4-2-2項で述べたように、利用者と支援者の関係性が重要だとしても、支援者に当然求められるべき最低限の「当たり前品質(ここでは「利用者の就職したい」というニーズに基づいて、就職を達成しその状態が継続できることを保証する支援の品質)」を下回ってはならないのであって、支援者に求められる標準以上の品質(いわば「魅力的品質」と表現することが可能な、利用者に十分な満足感と期待充足感をもたらす支援の品質)が保証されることが前提である。
この「魅力的品質」は支援者の主体性(強い当事者意識)から生まれる。と同時に利用者にとっての魅力の源泉は「自分のためだけの支援」を感じるところにある。利用者一人ひとりにとっての就職の支援、就職後の勤続のための支援は異なる。利用者を取り巻く環境、とりわけ人間関係(利用者の人的サポート体制)が固有だからである。

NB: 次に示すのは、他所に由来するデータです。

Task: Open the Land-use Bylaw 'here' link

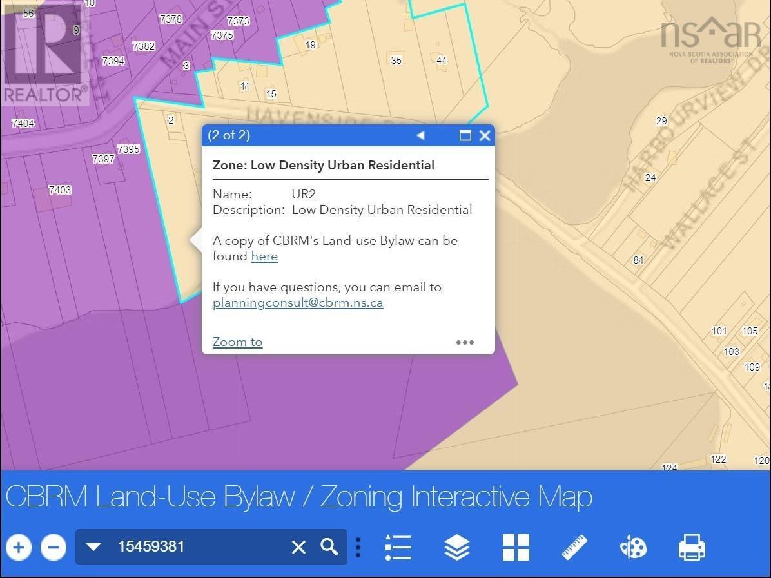Action: pyautogui.click(x=264, y=256)
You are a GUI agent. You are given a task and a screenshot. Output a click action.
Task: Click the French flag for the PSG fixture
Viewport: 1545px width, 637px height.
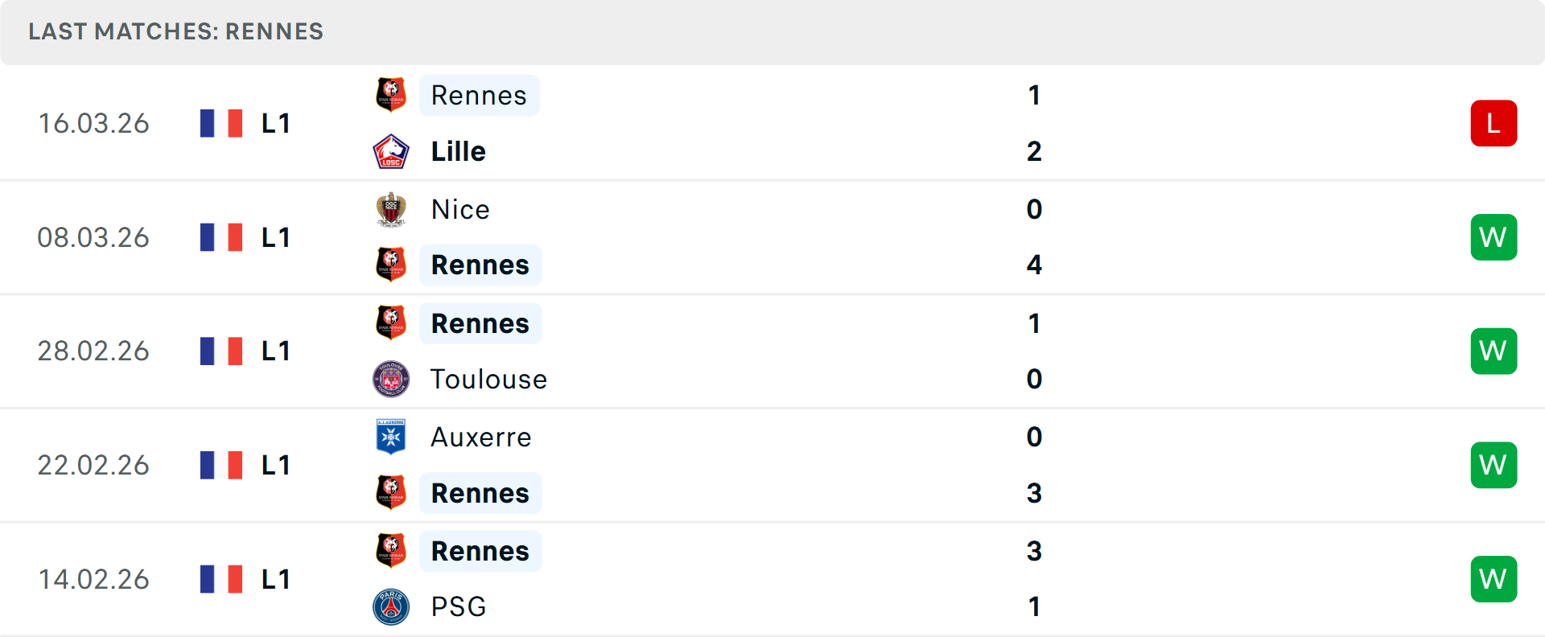coord(221,578)
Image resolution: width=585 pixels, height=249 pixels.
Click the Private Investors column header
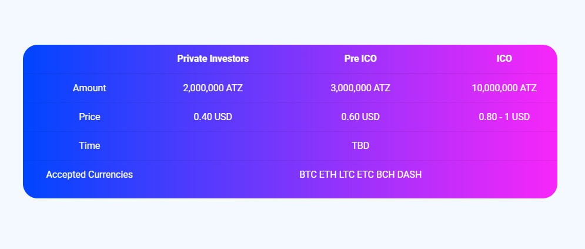(213, 59)
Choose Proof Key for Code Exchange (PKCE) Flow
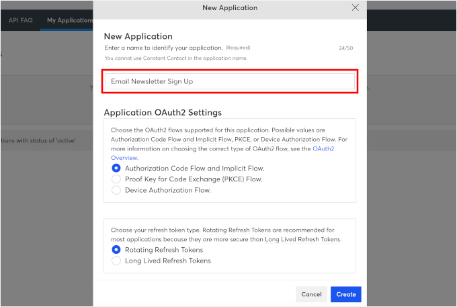The image size is (457, 307). pos(116,179)
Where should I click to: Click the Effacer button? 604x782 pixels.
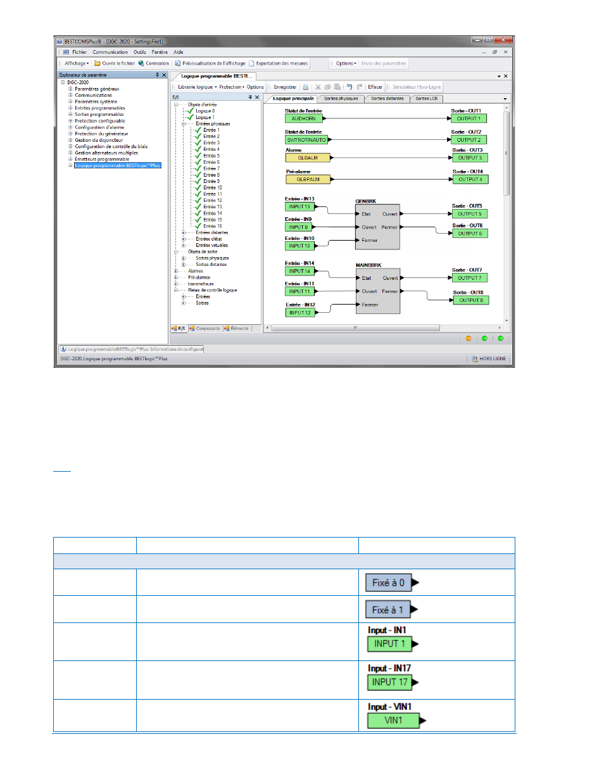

今回の調査結果(後述)からも、会社での仕事上の悩み、困ったとき、辞めたくなったときに相談できる人がいることは勤続する上で重要な要素であることが明らかになった。障害を持つ労働者一人ひとりの人間関係(パーソナルネットワーク)を明確にしていざというときに適時に活用(応援依頼)できる体制を作り上げることが重要である。この支援体制は、支援する側が意識して自発的に作り上げなければならない。
このような支援体制の構築は、障害者を雇用する企業内の障害を持つ社員をサポートする社員(社内支援者)にも要請される。同僚である障害を持つ社員をどのようにサポートするかは、周囲の社員の主体性によるところが大きい、という企業の方の声も聞かれた。パーソナルネットワーク整備の必要性に関する企業側の要望は、たとえば障害を持つ社員が以前離職したことがあるならば、その情報(特に離職時にどのような支援体制があったのか、または支援体制の不備があったのか)を企業側に十分伝わり、かつ企業側が理解していることが大切であり、このことを教訓として、連絡不足による再離職という事態が生じないようにしたい、というものである。
ここで上に示した「障害を持つ労働者一人ひとりの人間関係を明確にしていざというときに適時に活用(応援依頼)できる体制」づくりのために「パーソナルネットワーク票」(次頁)の活用を提案する。特に勤続を支援する体制を整えていくためにパーソナルネットワークを可視化することを企図している。仕事以外の側面にも着目していくことの重要性は、今回の調査結果からも明らかである。
パーソナルネットワーク票、個別支援計画書やセカンドオピニオン依頼シート等は『ライフサポートシート』として『ライフサポートファイル』に保管し、インテークを簡便に行えるようにして支援の継続性を保証する体制を整備していくべきである。
将来的にはICチップ入りカードの導入活用などを視野に入れ、ソフト面のみならずハード面からもストレスなく活用することを保証していく体制を整備することが望ましい。